LIST OF TASKS
A. Answer these from the stew recipe:
(i) Besides vegan, what dietary label does the opening paragraph give the stew?
(ii) How many garlic cloves does the ingredient list call for?
(iii) Which potato varieties are suggested?
B. Print the part of the stew recipe starting with "Vegan Veggie Stew Recipe" and going on through "Russet work well)".
C. Name every ingredient in the stew recipe whose line in the ingredient list includes the word "chopped."

DOCUMENT TEXT
================
This hearty Vegan Veggie Stew is packed with a variety of wholesome vegetables and legumes, simmered in a rich, flavorful broth. It’s a comforting, nourishing, and fiber-packed meal that’s perfect for cozy dinners, meal prepping, or a healthy, filling lunch. This stew is naturally vegan, gluten-free, and customizable with your favorite seasonal vegetables, making it perfect for any time of year. The combination of tender vegetables, earthy herbs, and spices will warm you up from the inside out!


Vegan Veggie Stew Recipe

Ingredients:

  • 1 tbsp olive oil
  • 1 medium onion, chopped
  • 2 garlic cloves, minced
  • 2 medium carrots, peeled and diced
  • 2 celery stalks, chopped
  • 2 medium potatoes, peeled and diced (Yukon Gold or Russet work well)
  • 1 zucchini, diced
  • 1 cup green beans, chopped
  • 1 cup chopped kale or spinach (optional, for extra greens)
  • 1 can (15 oz) diced tomatoes (or fresh tomatoes if preferred)
================
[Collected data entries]
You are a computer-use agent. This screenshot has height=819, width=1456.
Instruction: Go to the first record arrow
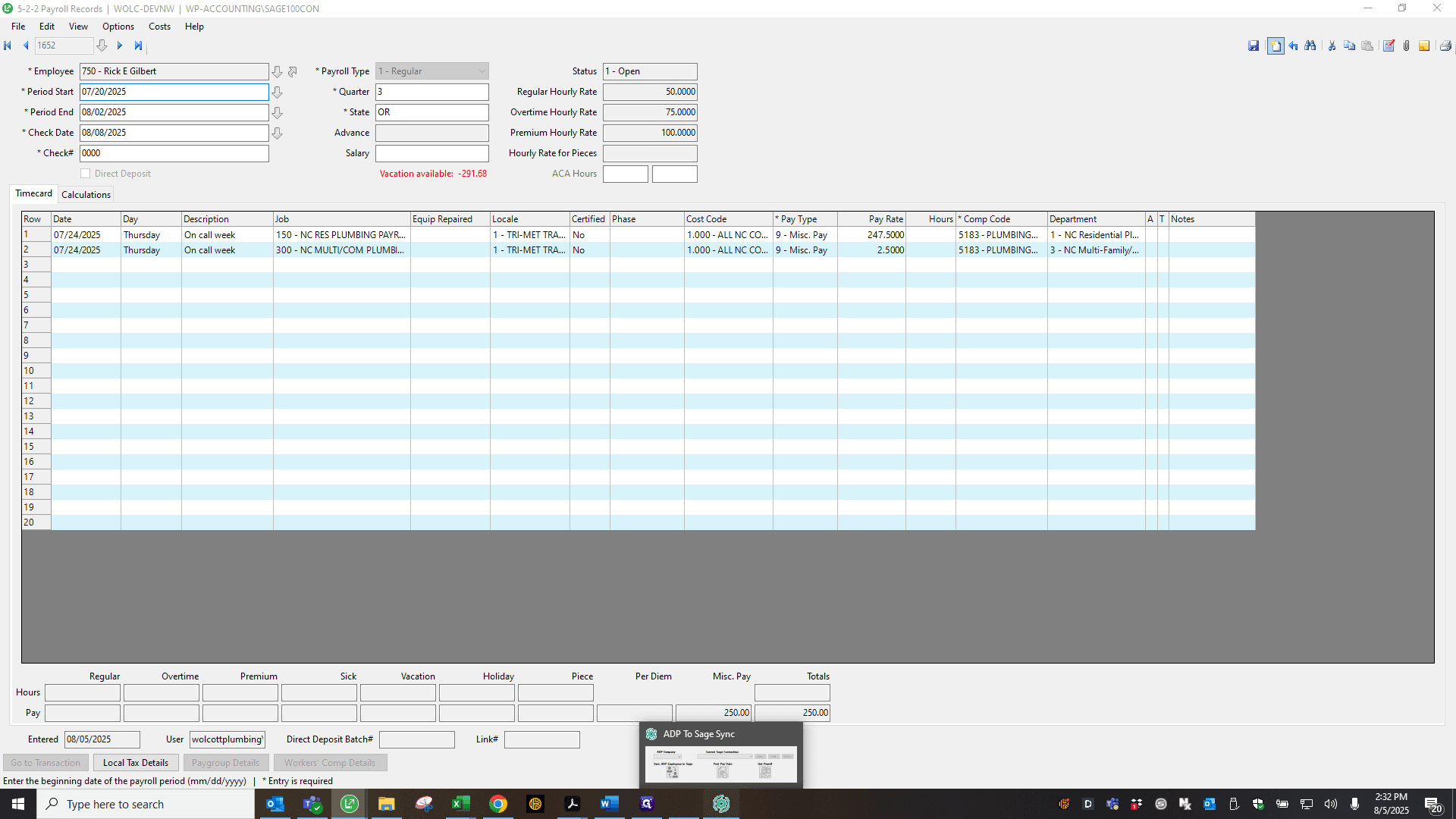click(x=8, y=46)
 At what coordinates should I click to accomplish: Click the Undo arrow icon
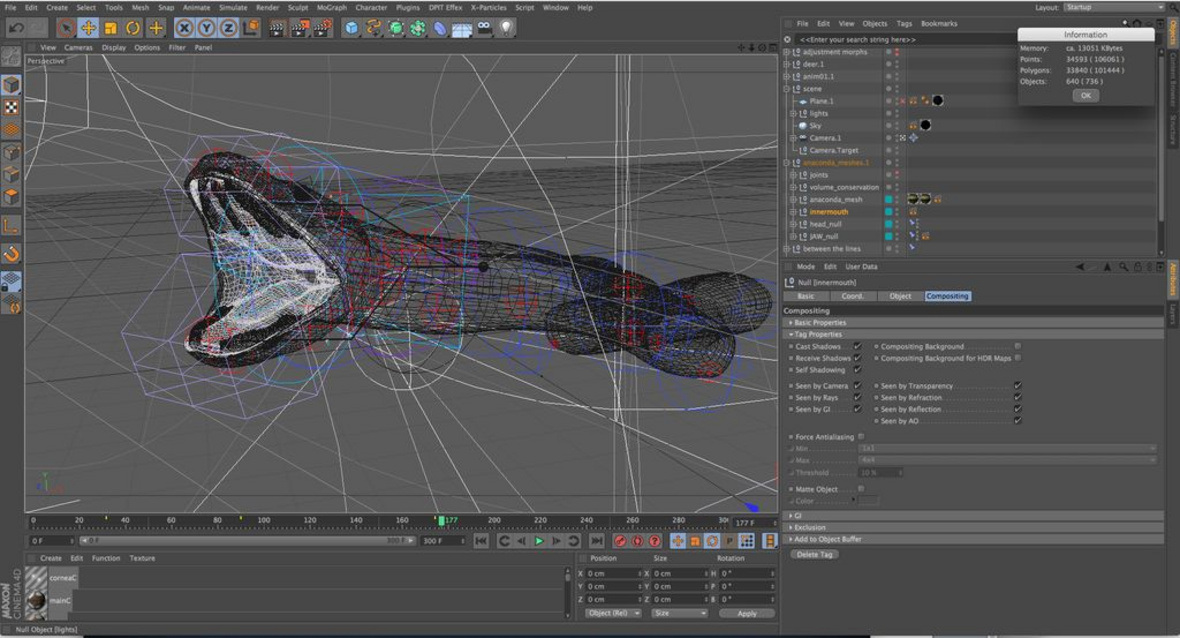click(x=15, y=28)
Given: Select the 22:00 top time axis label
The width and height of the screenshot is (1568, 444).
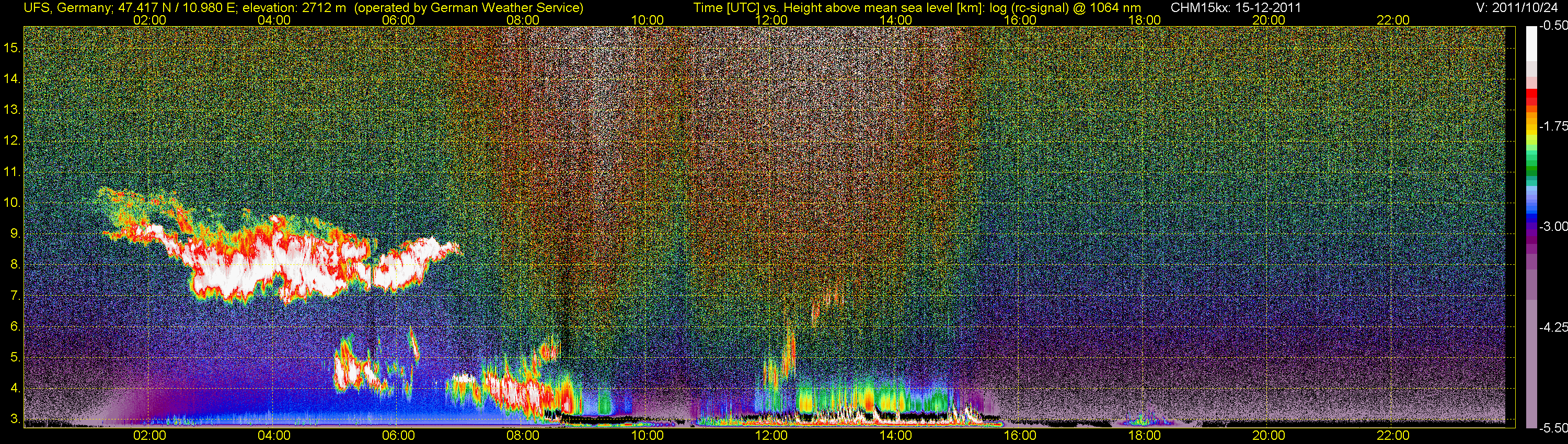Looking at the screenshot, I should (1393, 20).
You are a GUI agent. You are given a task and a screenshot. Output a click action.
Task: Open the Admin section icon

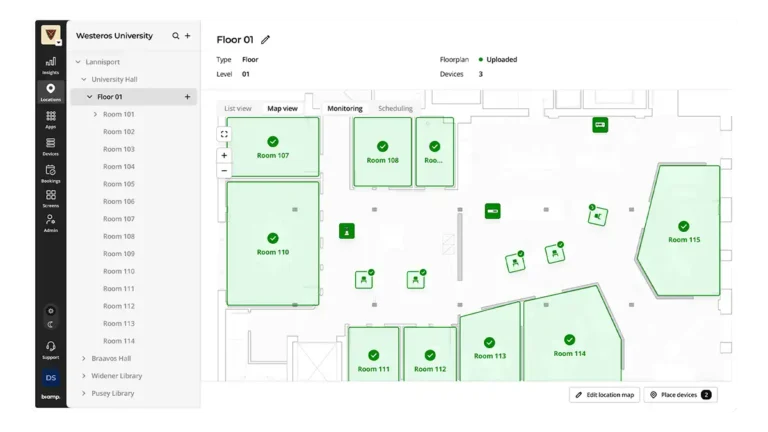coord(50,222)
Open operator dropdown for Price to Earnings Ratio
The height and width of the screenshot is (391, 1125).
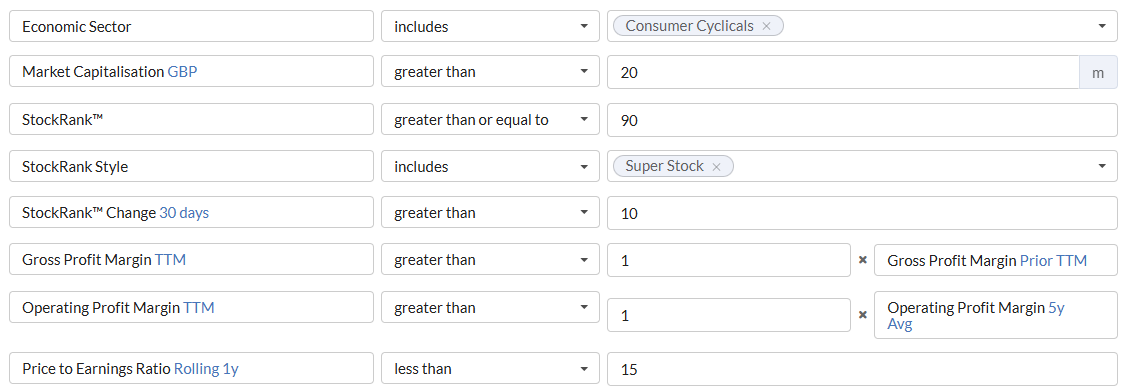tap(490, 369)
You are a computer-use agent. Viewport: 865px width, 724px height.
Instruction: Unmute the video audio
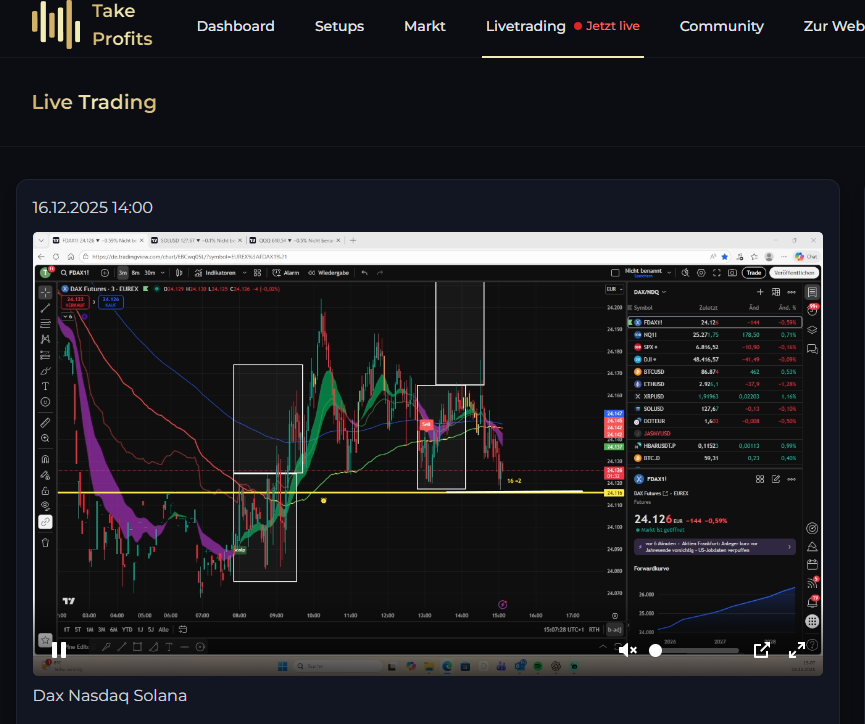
================
RESPONSES BY TASK
A.
(i) Gluten-free
(ii) 2
(iii) Yukon Gold or Russet

B.
Vegan Veggie Stew Recipe

Ingredients:

  • 1 tbsp olive oil
  • 1 medium onion, chopped
  • 2 garlic cloves, minced
  • 2 medium carrots, peeled and diced
  • 2 celery stalks, chopped
  • 2 medium potatoes, peeled and diced (Yukon Gold or Russet work well)

C.
- Onion
- Celery stalks
- Green beans
- Kale or spinach